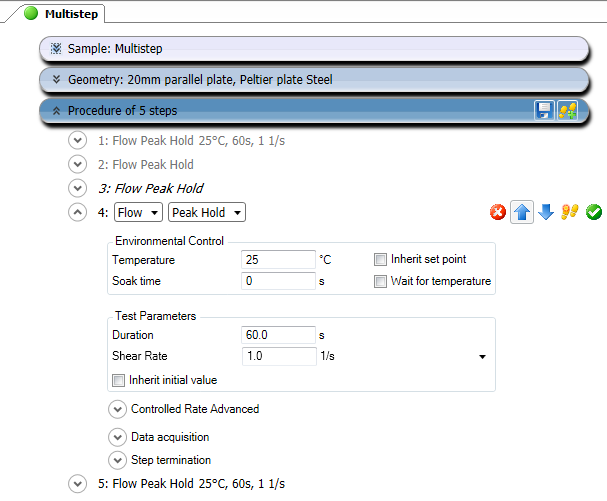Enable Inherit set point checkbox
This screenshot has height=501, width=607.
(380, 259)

--

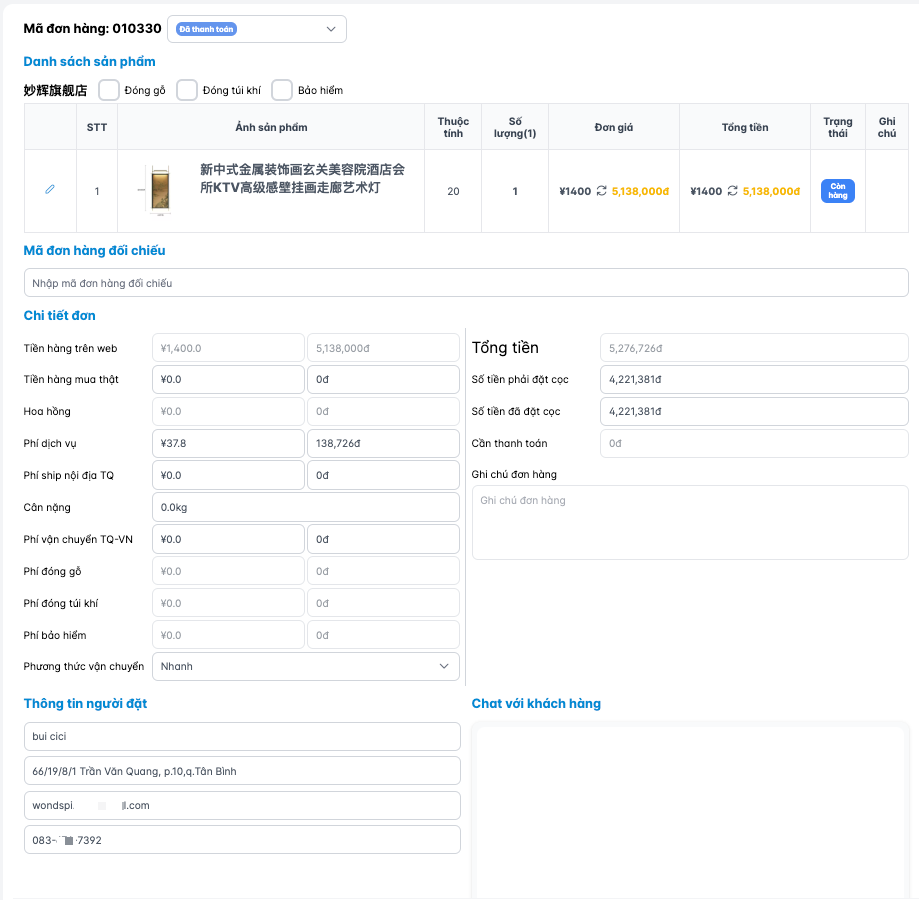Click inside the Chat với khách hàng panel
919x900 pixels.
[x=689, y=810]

Short task :: Please rewrite the rows from the line containing "Click inside the Chat với khách hàng panel" through the line containing "[x=689, y=810]", substituting "window" for "panel" and keeping everything else the same. Omit the pictures from your answer.

Correct response ::
Click inside the Chat với khách hàng window
919x900 pixels.
[x=689, y=810]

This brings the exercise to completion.